The goal of this study is to provide a safe, effective system for inducing bone formation for spine fusion and eliminate the need for invasive surgery. We seek to develop an injectable material that will remain at the injection site and continually induce rapid bone formation until the newly formed bone specifically eliminates the material, effectively turning off the system. Our previous work has led to the development of an inert material that when added to cells expressing a bone producing factor, encapsulates them so that they do not cause a reaction when placed in the body but allow for the secreted factor to diffuse out of the material.

Studies in mice using this material show that we can induce rapid endochondral bone formation at an adjacent site. We propose in this study to modify our current material to add significant versatility, efficacy, and safety to the system. These proposed changes include the use of a gene delivery vector that is regulated, so that expression of the bone-promoting factor will be turned on and off in the presence of the drug tetracycline and thus highly controlled. This adds significant safety, because the protein can be rapidly added or turned off at the bone formation site as needed. Further, after the newly formed bone reaches an adequate size for spine fusion, the cells within it will then start to degrade and eliminate the injected hydrogel encapsulated cellular material, thus avoiding any long-term reactions that might occur with leaving the implanted system in place.

This set of proposed experiments will provide significant knowledge to the field of bone tissue engineering. Proposed studies will provide essential biological information about the cellular processes that the body undergoes to generate rapid vascularized bone. These studies will also allow us to determine the optimal amount of expression time and any spatial requirements for the bone induction protein to achieve spine fusion. The studies also make use of a novel biomaterial that can safely house the cells expressing the bone inductive factor in order to prevent diffusion throughout the body, and also protect against immune reaction and/or other adverse reactions. We propose to modify our current material by including specific molecules that can be recognized by osteoclasts in the new bone and target the material for elimination by normal bone remodeling processes. By elimination of the foreign material, any potential long-term complications will be avoided. Finally, these studies also propose testing the bone formation to confirm true spine fusion in a preclinical murine model, using several biomechanical and radiological criteria.

Instructions ::
1. Do these statements agree with the spine fusion study description? Answer yes or no for each and quote the deciding words of the text.
(a) Tetracycline controls whether the bone-promoting factor is expressed.
(b) The injected material is meant to stay in the body permanently after fusion.
(c) The modified material will carry molecules that osteoblasts recognize.
2. In the spine fusion study description, what kind of bone formation did the studies in mice induce at an adjacent site?

Source records ::

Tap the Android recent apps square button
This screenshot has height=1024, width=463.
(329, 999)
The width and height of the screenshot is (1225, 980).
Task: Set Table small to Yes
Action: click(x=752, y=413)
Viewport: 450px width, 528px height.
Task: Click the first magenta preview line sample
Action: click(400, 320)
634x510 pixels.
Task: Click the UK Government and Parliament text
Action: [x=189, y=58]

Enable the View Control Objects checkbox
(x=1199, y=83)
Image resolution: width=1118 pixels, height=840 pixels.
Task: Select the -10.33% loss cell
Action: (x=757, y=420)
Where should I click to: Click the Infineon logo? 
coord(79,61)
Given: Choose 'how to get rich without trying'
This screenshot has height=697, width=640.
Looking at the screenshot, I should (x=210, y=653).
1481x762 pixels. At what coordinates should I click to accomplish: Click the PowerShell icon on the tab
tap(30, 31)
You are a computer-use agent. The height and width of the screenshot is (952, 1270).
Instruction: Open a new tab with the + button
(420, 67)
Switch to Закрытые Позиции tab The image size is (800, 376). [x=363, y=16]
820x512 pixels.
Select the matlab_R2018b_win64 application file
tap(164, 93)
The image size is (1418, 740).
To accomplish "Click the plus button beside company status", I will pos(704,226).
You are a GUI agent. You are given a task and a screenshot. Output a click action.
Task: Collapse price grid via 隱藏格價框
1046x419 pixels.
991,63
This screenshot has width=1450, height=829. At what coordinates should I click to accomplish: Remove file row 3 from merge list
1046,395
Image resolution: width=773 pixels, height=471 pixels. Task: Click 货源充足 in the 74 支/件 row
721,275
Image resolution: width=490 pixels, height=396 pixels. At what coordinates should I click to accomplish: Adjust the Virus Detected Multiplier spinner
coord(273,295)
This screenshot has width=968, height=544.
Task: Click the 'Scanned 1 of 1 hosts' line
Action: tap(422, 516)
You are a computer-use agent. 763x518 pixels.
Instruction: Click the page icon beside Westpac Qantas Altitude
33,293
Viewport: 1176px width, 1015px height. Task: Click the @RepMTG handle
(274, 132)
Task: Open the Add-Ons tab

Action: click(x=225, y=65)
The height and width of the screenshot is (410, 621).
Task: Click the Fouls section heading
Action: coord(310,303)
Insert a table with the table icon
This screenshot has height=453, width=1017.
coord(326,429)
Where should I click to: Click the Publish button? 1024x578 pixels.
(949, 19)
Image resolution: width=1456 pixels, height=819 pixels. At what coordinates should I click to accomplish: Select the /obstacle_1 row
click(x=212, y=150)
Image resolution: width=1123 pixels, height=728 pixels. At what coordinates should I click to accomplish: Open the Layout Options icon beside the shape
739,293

Answers to the problems ::
1.
(a) Yes: "expression of the bone-promoting factor will be turned on and off in the presence of the drug tetracycline"
(b) No: "the cells within it will then start to degrade and eliminate the injected hydrogel encapsulated cellular material"
(c) No: "specific molecules that can be recognized by osteoclasts in the new bone"

2. Rapid endochondral bone formation.